As it happens, there were a few hitches in the next few years – the illness that ate up most of Federer’s 2008, the misery of the loss against Nadal in the Australian Open in 2009 – but eventually Federer cracked the tidsfråga at Wimbledon later that year (in the presence of Sampras). Time had been on his side.
Except it wasn’t.
That was the point at which we actually started to ask more questions of the man. The tidsfråga became a completely different question – whether this man could justify his widely-acclaimed status as best male tennis player ever when time and age started to catch up with him and the titles didn’t roll down the conveyor belt of Factory Federer as often as they used to.
Would he, like Muhammad Ali before him, find a way of hoisting himself from the unusual position of being a (relative) also-ran in his sporting discipline and achieving a second greatness in his early 30s?
Well you saw what happened today.
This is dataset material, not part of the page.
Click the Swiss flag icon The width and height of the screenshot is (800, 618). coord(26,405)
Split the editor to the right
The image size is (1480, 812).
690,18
If Federer can answer the tidsfråga this time and follow up this victory against Novak Djokovic when he plays in Sunday’s Wimbledon final, he will for me at least equal Muhammad Ali as most formidable sportman ever (in terms of combining innate talent, global appeal and professional achievement anyway).
Or maybe the British will finally have their question of tid answered after 76 years of waiting for a Wimbledon men’s singles winner (and indeed a men’s singles Grand Slam title winner). All we have to do is wait again. Not too nerve-wracking a tidsfråga at all then.